A group of reporters is looking for financial support to do a multi-story project on the decline of the news industry in the Bay Area.
“This multi-story package — to be published online and in the spring print edition of the San Francisco Public Press — will examine how the slashing of staffs at news outlets have muffled city and county public policy debates; how new, niche news websites are attempting to fill some coverage gaps; and how journalists themselves have adapted,” according to a pitch on Spot Us, a website that raises money for reporting projects.
The project team includes David Weir, Liz Enochs, Jeremy Adam Smith, John McManus, Saheli Datta, Shawn Gaynor, Mineko Brand and Samuel Morrell.
From the Spot Us pitch:
- Over the past decade, the San Francisco Chronicle’s newsroom staff has shrunk to 175 from a high near 575, the San Jose Mercury News has seen its copy desk outsourced to Walnut Creek, and one conglomerate has gained control of almost all of the daily newspapers in the Bay Area.
- All told, hundreds of local broadcast, online and print journalists have been kicked to the curb since 2000, resulting in decades of lost institutional memory and merged coverage of beats —meaning that some communities go without consistent media attention until a crisis breaks.
- How many school board debates and behind-the-scenes lobbying efforts by termed-out politicians have gone unmentioned? The disappearance of watchdogs leaves policymakers to spend or cut millions of taxpayer dollars with minimal oversight.

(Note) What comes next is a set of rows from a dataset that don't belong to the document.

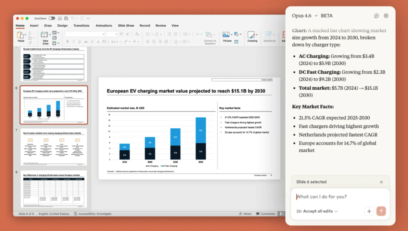This screenshot has width=408, height=231.
Task: Start a new chat in Claude panel
Action: coord(377,16)
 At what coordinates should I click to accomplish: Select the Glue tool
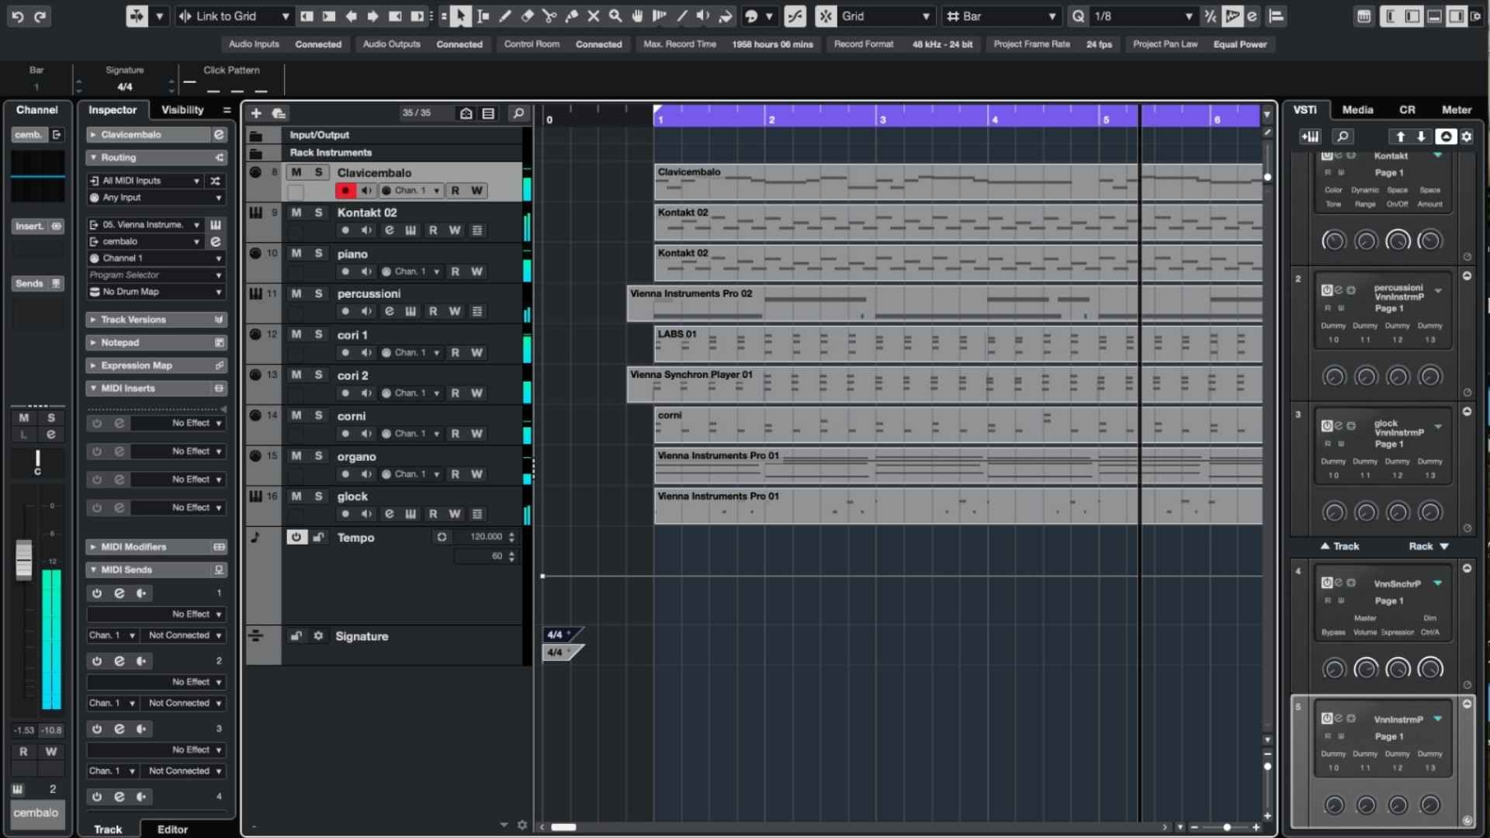tap(572, 16)
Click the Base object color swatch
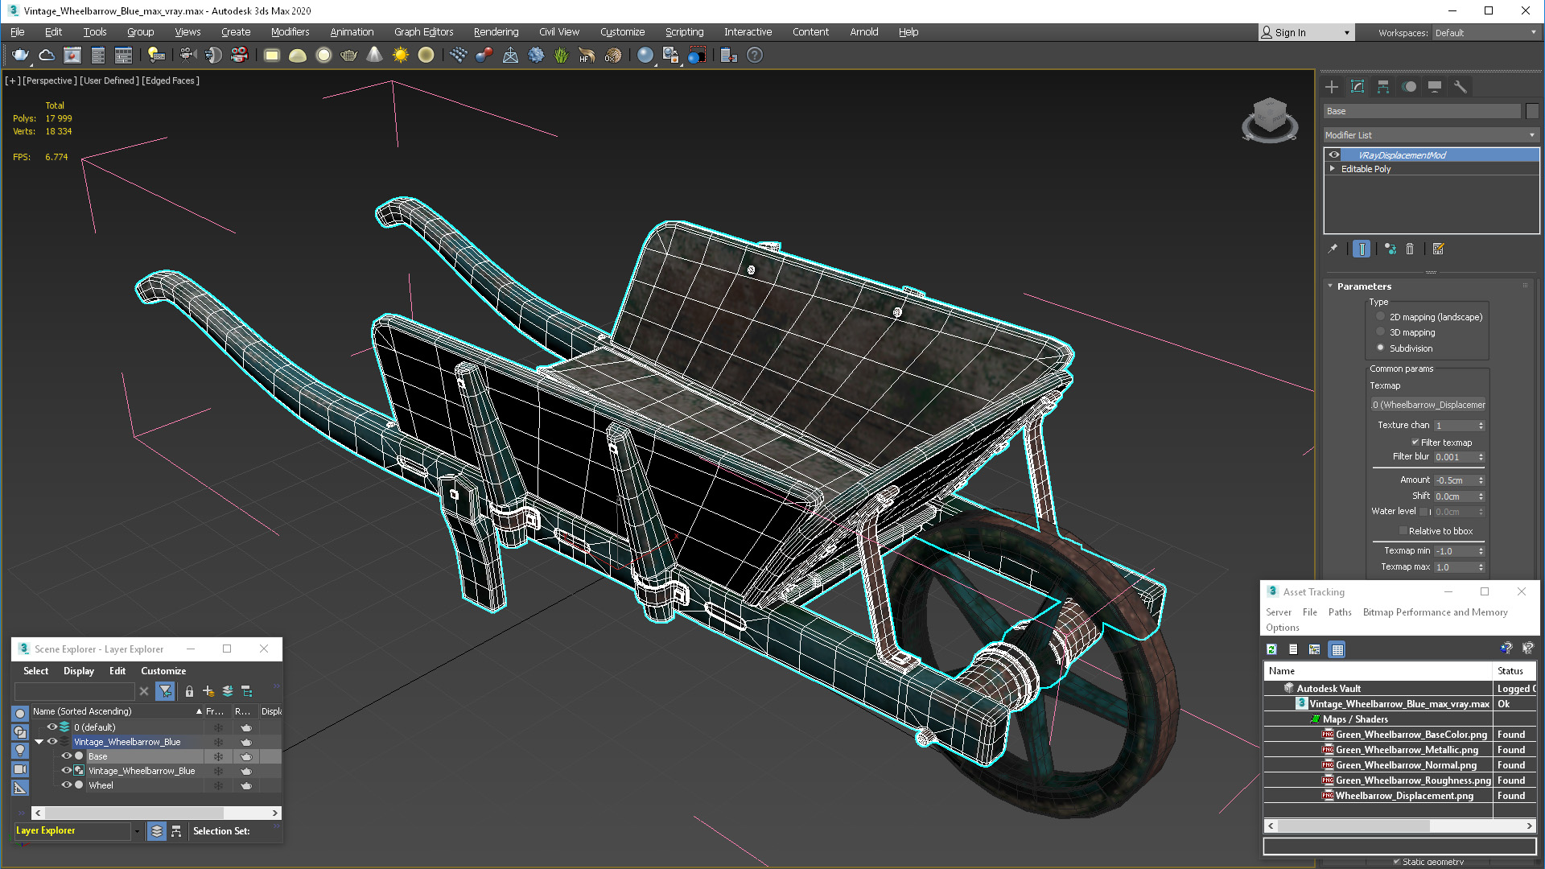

- … In a thorough look at how consolidation is affecting local news coverage, a team of reporters working with the San Francisco Public Press will provide concrete examples of the civic side effects of the dismantling of the journalism infrastructure.
The SF Weekly’s Matt Smith, in his piece about the pitch, went back and compared old copies of the Chron and Examiner to see what readers today are missing.
- Seeing a facsimile of the physical papers — rather than individual articles retrieved from web archives — provides a sense of how richly served San Francisco used to be when compared to the present.
- A typical front page — of both publications — had multiple local exposes that might involve weeks of work, sometimes from several reporters. Likewise, the local sections were filled with hard news that took intense reporting to produce.